My business is pleasure
Cynthia asked: ‘Isn’t that a Van Eyck on the wall over there?’
The smile touched his lips. ‘If one looks at it from such a distance, yes. If one stands close and examines it by means of a magnifying glass, it will prove to be a clever reproduction. In the Alte Pinakothek at Munich one may see the genuine canvas, and if it were for sale one would require – let me see – twenty thousand pounds to buy it. The painting which hangs on my wall I bought for less than ten pounds in Vienna.’
‘But you did choose it.’
Albrecht shrugged. ‘I like it. It is a pleasant scene. Perhaps it is also a work of art. I am curious to see Henry’s cave paintings. It does not seem to me that I have any responsibility towards them.’
‘I should finish what I need to do on them this year,’ Henry said. ‘Do you have any objection to my writing them up after that? I don’t think they are particularly important as cave paintings – nothing like Altimira or the other major sites – but they may bring a few people along.’
‘It will give Adolf, my steward, something on which to exercise his worries. As I have told you, I am not here much.’

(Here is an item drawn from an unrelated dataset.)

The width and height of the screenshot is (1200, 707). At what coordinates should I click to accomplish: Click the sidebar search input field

Cynthia stretched back into the sensuously enclosing chair in which she sat. It was of modern design, shaped something like a large shell, but upholstered in crimson plush.

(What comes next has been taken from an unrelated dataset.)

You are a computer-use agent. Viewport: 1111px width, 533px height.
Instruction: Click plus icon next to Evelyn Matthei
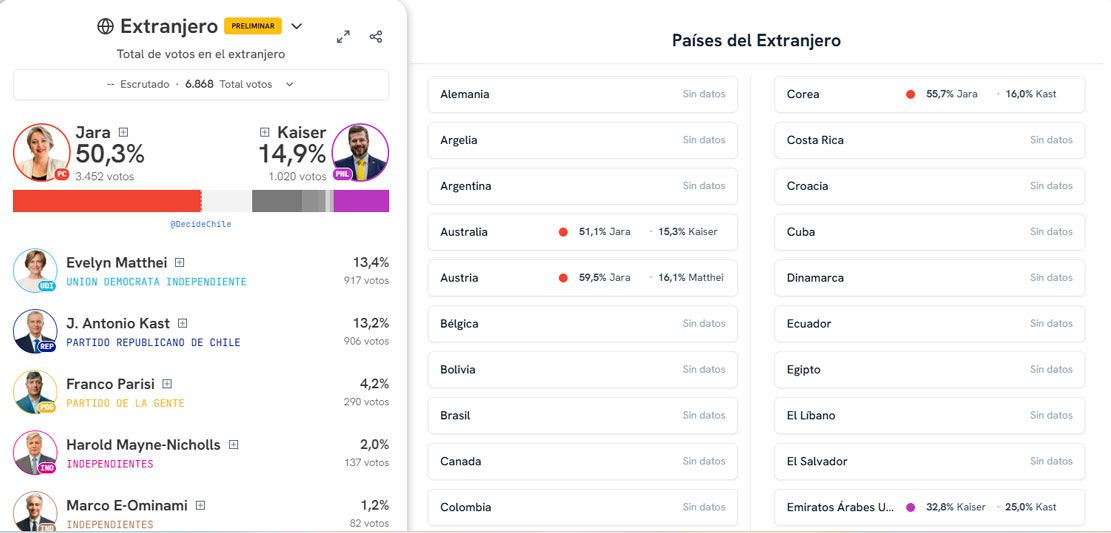pyautogui.click(x=180, y=263)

‘Do you have business in Vienna, Albrecht?’
He stared at her. ‘My business is pleasure. Vienna is a good place to pursue it. But I go elsewhere. I have recently returned from Italy.’
She asked him: ‘How does one measure success in that kind of business?’
‘As in others – by the increase in expertness and the decrease in satisfaction. And, of course, by the growing dread of retirement.’